ChromaDBQueryEngine

ChromaDBQueryEngine(
    host: str | None = 'localhost',
    port: int | None = 8000,
    settings: ForwardRef('Settings') | None = None,
    tenant: str | None = None,
    database: str | None = None,
    embedding_function: Optional[EmbeddingFunction[Any]] = None,
    metadata: dict[str, Any] | None = None,
    llm: ForwardRef('LLM') | None = None,
    collection_name: str | None = None
)

This engine leverages Chromadb to persist document embeddings in a named collection and LlamaIndex’s VectorStoreIndex to efficiently index and retrieve documents, and generate an answer in response to natural language queries.
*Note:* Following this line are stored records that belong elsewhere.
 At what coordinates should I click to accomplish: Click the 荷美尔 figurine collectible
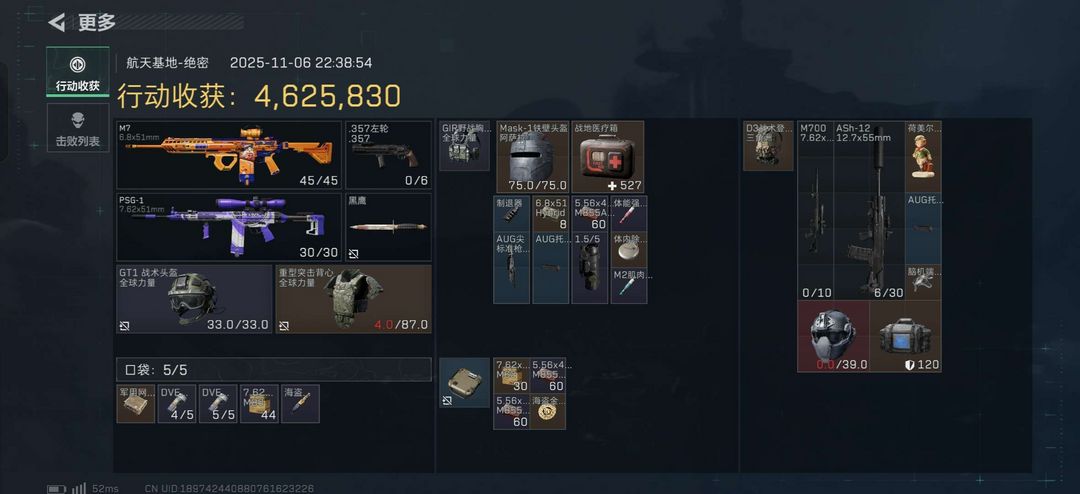point(923,156)
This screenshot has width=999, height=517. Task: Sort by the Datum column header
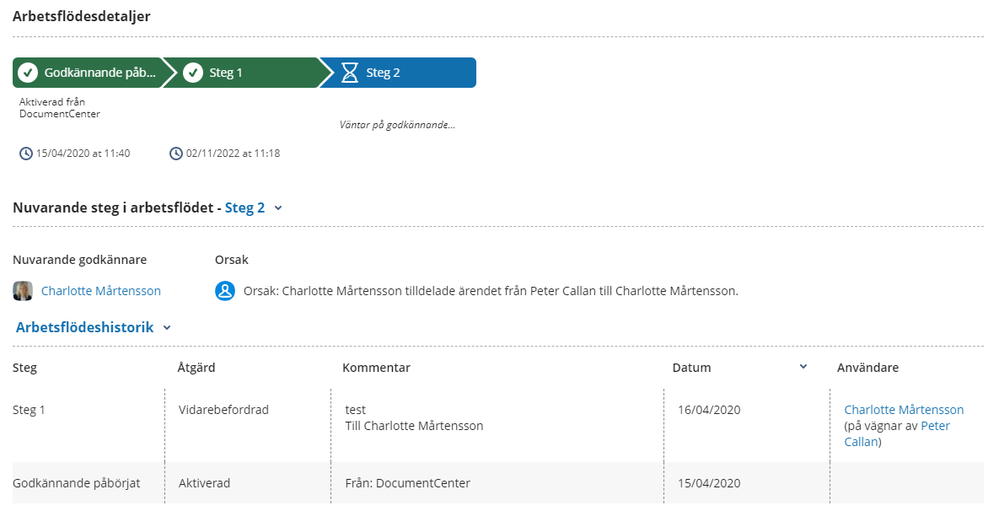[692, 368]
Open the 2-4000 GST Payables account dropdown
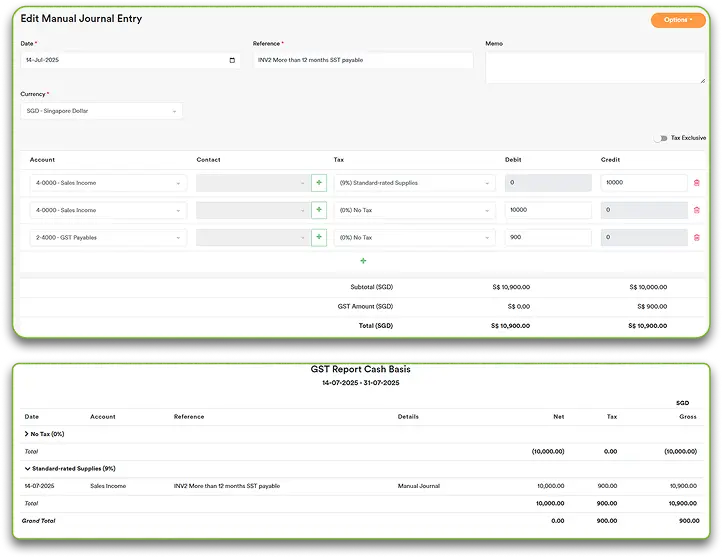The width and height of the screenshot is (723, 558). (106, 237)
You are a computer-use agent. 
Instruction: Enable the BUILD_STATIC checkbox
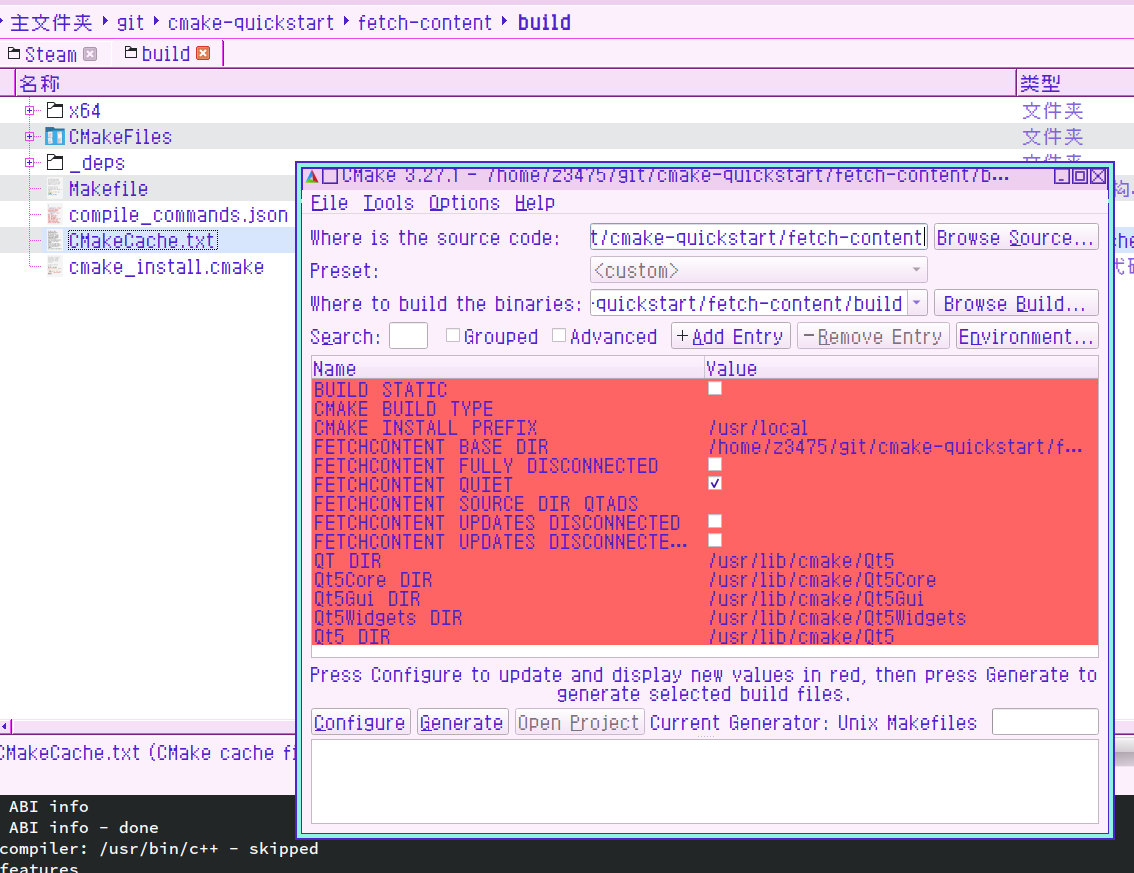click(x=715, y=388)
Collection can be regarded as an abstraction of group of documents in the database.
It expects a Chromadb server to be running and accessible at the specified host and port.
Refer to this link for running Chromadb in a Docker container.
If the host and port are not provided, the engine will create an in-memory ChromaDB client.
Initializes the ChromaDBQueryEngine with db_path, metadata, and embedding function and llm.

Parameters:
NameDescription
hostType: str | None

Default: ‘localhost’
portType: int | None

Default: 8000
settingsType: ForwardRef(‘Settings’) | None

Default: None
tenantType: str | None

Default: None
databaseType: str | None

Default: None
embedding_functionType: Optional[EmbeddingFunction[Any]]

Default: None
metadataType: dict[str, typing.Any] | None

Default: None
llmType: ForwardRef(‘LLM’) | None

Default: None
collection_nameType: str | None

Default: None

Instance Methods

add_docs

add_docs(
    self,
    new_doc_dir: Path | str | None = None,
    new_doc_paths_or_urls: Sequence[Path | str] | None = None,
    *args: Any,
    **kwargs: Any
) -> None

Add new documents to the underlying database and add to the index.

Parameters:
NameDescription
new_doc_dirA dir of input documents that are used to create the records in database.

Type: pathlib.Path | str | None

Default: None
new_doc_paths_or_urlsA sequence of input documents that are used to create the records in database.

A document can be a path to a file or a url.

Type: Sequence[pathlib.Path | str] | None

Default: None
*argsAny additional arguments

Type: Any
**kwargsAny additional keyword arguments

Type: Any

connect_db

connect_db(
    self,
    *args: Any,
    **kwargs: Any
) -> bool

Connect to the database.
It does not overwrite the existing collection in the database.
It takes the following steps,

  1. Set up ChromaDB and LlamaIndex storage.
    2. Create the llamaIndex vector store index for querying or inserting docs later
Parameters:
NameDescription
*argsAny additional arguments

Type: Any
**kwargsAny additional keyword arguments

Type: Any
Returns:
TypeDescription
boolbool: True if connection is successful

get_collection_name

get_collection_name(self) -> str

Get the name of the collection used by the query engine.
Returns:
The name of the collection.

Returns:
TypeDescription
strThe name of the collection.

init_db

init_db(
    self,
    new_doc_dir: Path | str | None = None,
    new_doc_paths_or_urls: Sequence[Path | str] | None = None,
    *args: Any,
    **kwargs: Any
) -> bool

Initialize the database with the input documents or records.
It overwrites the existing collection in the database.
It takes the following steps,

  1. Set up ChromaDB and LlamaIndex storage.
    2. insert documents and build indexes upon them.
Parameters:
NameDescription
new_doc_dira dir of input documents that are used to create the records in database.

Type: pathlib.Path | str | None

Default: None
new_doc_paths_or_urlsa sequence of input documents that are used to create the records in database.

a document can be a path to a file or a url.

Type: Sequence[pathlib.Path | str] | None

Default: None
*argsAny additional arguments

Type: Any
**kwargsAny additional keyword arguments

Type: Any
Returns:
TypeDescription
boolbool: True if initialization is successful

query

query(self, question: str) -> str

Retrieve information from indexed documents by processing a query using the engine’s LLM.

Parameters:
NameDescription
questionA natural language query string used to search the indexed documents.

Type: str
Returns:
TypeDescription
strA string containing the response generated by LLM.